Sénégal : pourquoi le Pastef de Sonko refuse de rejoindre le nouveau gouvernement
Sénégal : pourquoi le Pastef de Sonko refuse de rejoindre le nouveau gouvernement
Au Sénégal, Ousmane Sonko, figure majeure de l’opposition et leader du parti Pastef, a détaillé publiquement les raisons de sa décision de ne pas intégrer le nouveau gouvernement formé par Bassirou Diomaye Faye. Lors d’une conférence de presse tenue à Dakar, il a pointé du doigt des désaccords profonds tant sur le plan politique que stratégique.
Les tensions portent notamment sur l’absence de garanties demandées par le Pastef concernant des dossiers cruciaux pour le pays. Parmi ceux-ci figurent la gestion de la dette, la réforme de la justice ou encore la renégociation des contrats stratégiques. Sonko a souligné que les réponses apportées par le président Bassirou Diomaye Faye étaient jugées insuffisantes, qualifiant les engagements de « demi-teinte ».
Gestion de la dette et pouvoir d’achat : des réponses jugées insuffisantes
Sur le volet économique, le leader du Pastef a critiqué l’absence de mesures concrètes concernant la restructuration de la dette. « Le président et son ministre des Finances n’ont pris aucun engagement vis-à-vis du FMI », a-t-il déclaré. Concernant le pouvoir d’achat, il a déploré que les propositions se limitent à une application partielle de la « vérité des prix » sur certains produits subventionnés, sans aller plus loin.
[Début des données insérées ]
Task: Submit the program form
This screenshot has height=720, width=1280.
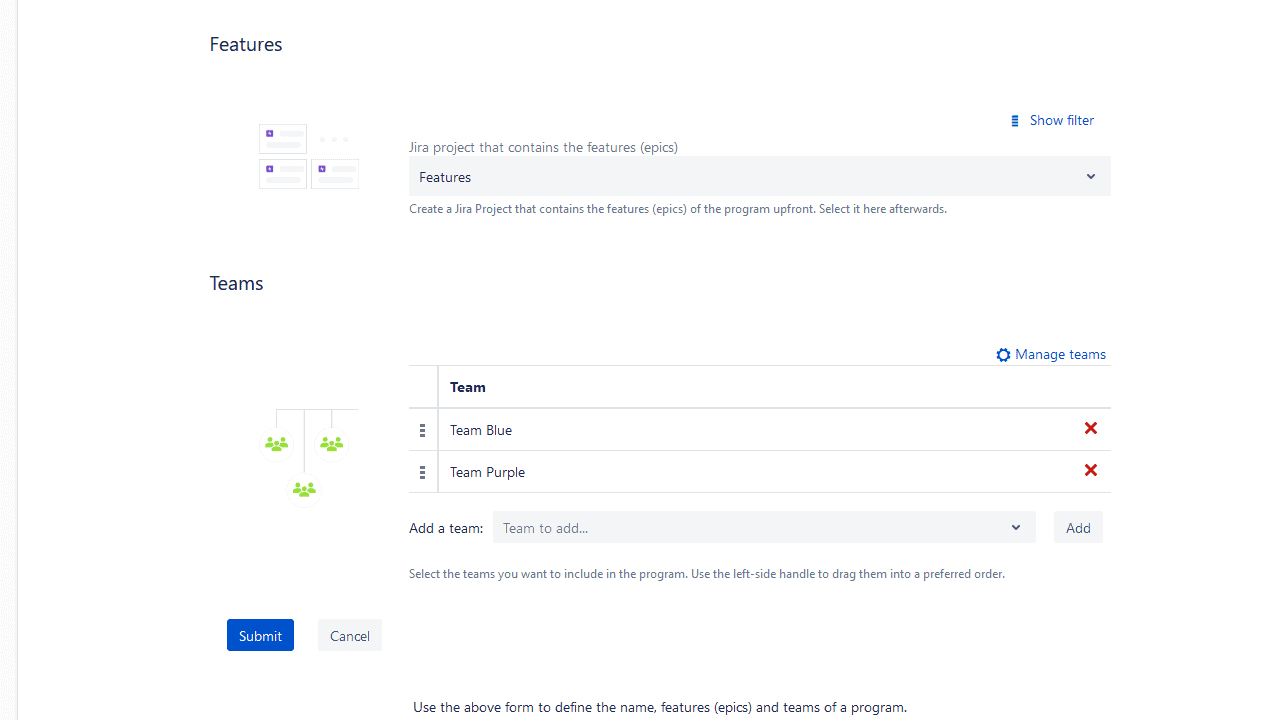Action: click(260, 635)
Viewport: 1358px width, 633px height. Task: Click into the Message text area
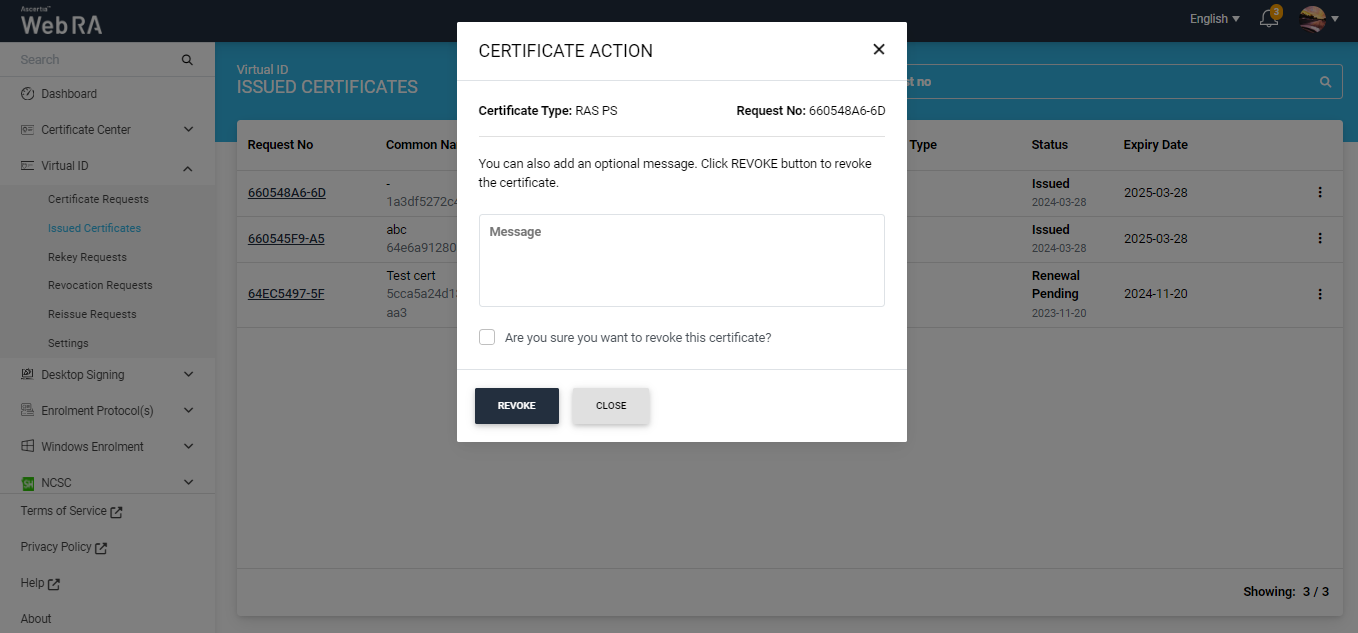tap(681, 260)
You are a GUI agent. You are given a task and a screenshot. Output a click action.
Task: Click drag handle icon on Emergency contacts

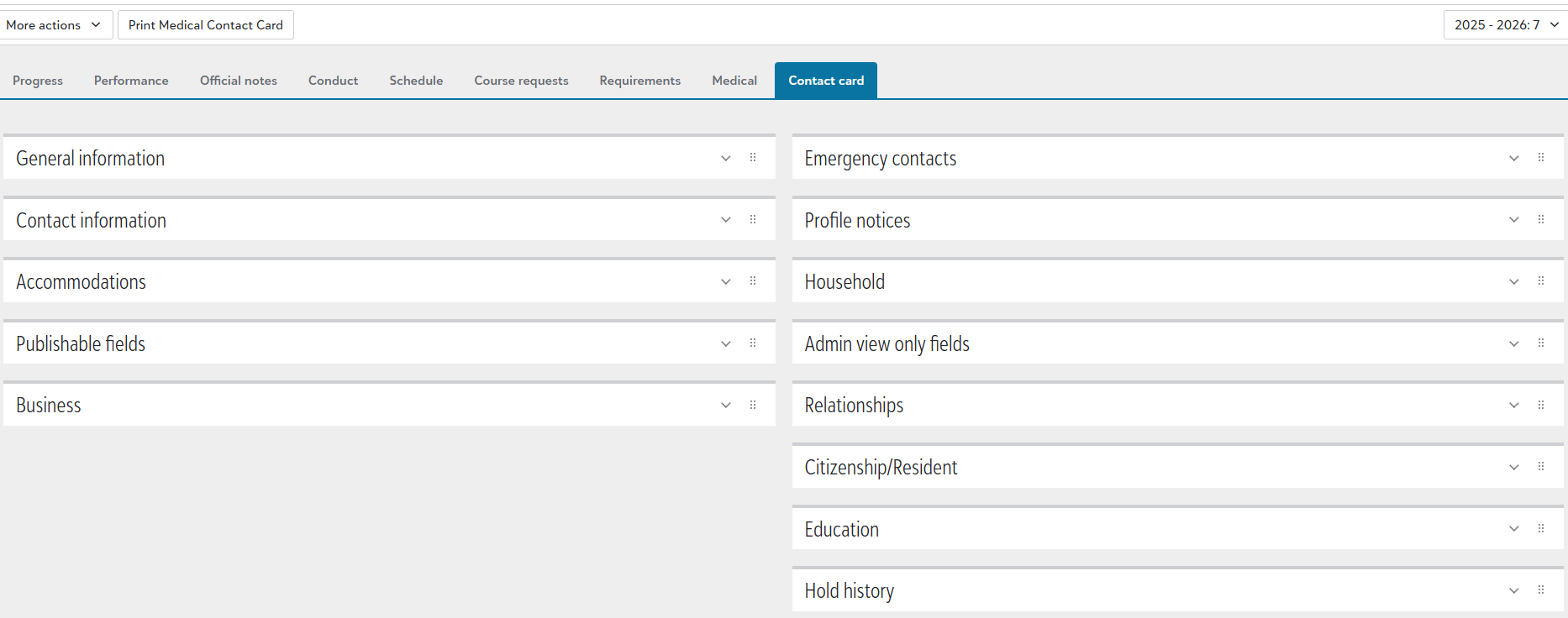click(1541, 158)
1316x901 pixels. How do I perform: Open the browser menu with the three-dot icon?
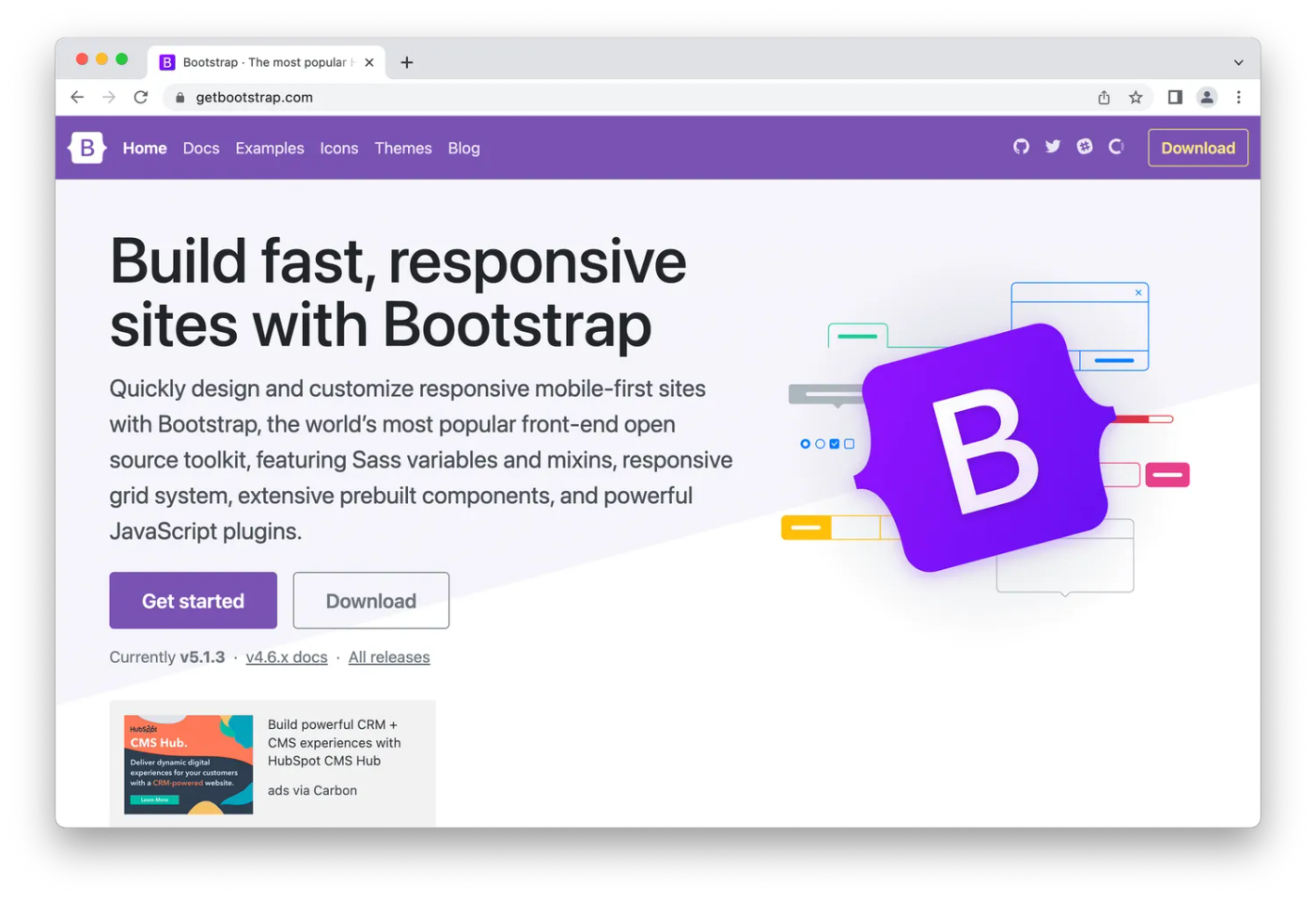tap(1239, 97)
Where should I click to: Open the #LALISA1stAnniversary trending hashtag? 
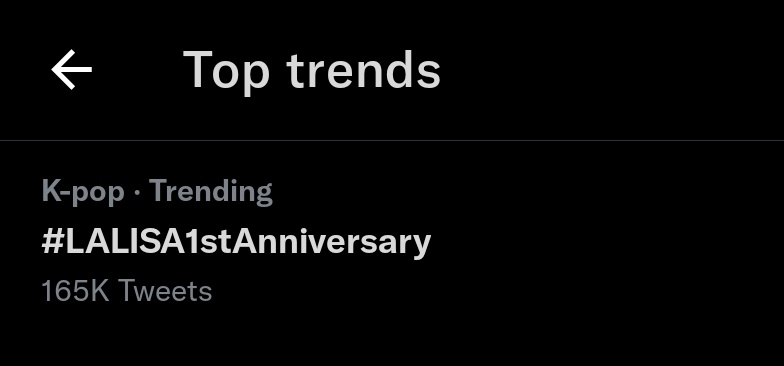coord(236,242)
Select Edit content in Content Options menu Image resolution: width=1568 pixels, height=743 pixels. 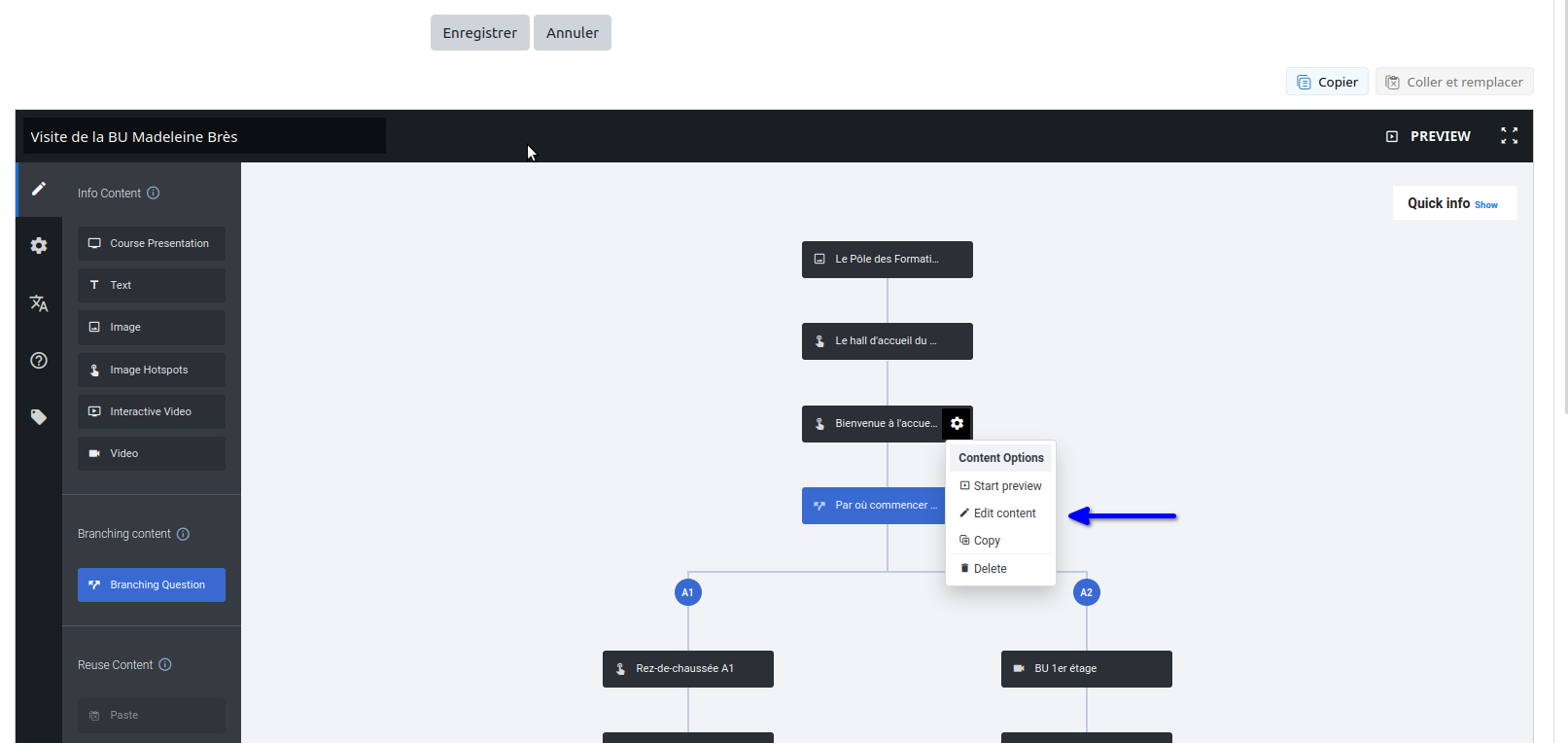[x=1003, y=513]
La question de la justice n’a pas été épargnée. Ousmane Sonko a balayé d’un revers de main les affirmations du chef de l’État sur la qualité de la justice sénégalaise, estimant que cette dernière ne répond pas aux attentes des citoyens.
Répartition des postes ministériels : une exigence non négociable
Outre les divergences politiques, le refus du Pastef s’explique également par l’inégalité dans la répartition des portefeuilles. Sonko a clairement indiqué au président que son parti n’accepterait de rejoindre le gouvernement que si au moins la moitié des ministères lui était attribuée. Une condition qui n’a pas été remplie, selon lui.
Il a également dénoncé la présence de cinq ministres issus de ses rangs dans le nouveau gouvernement, mais précisé qu’ils n’étaient pas reconnus par le Pastef. Malgré ce refus de participation, il a rassuré sur sa volonté de ne pas déstabiliser l’équipe dirigeante, à moins que des attaques ne soient lancées contre son parti en premier.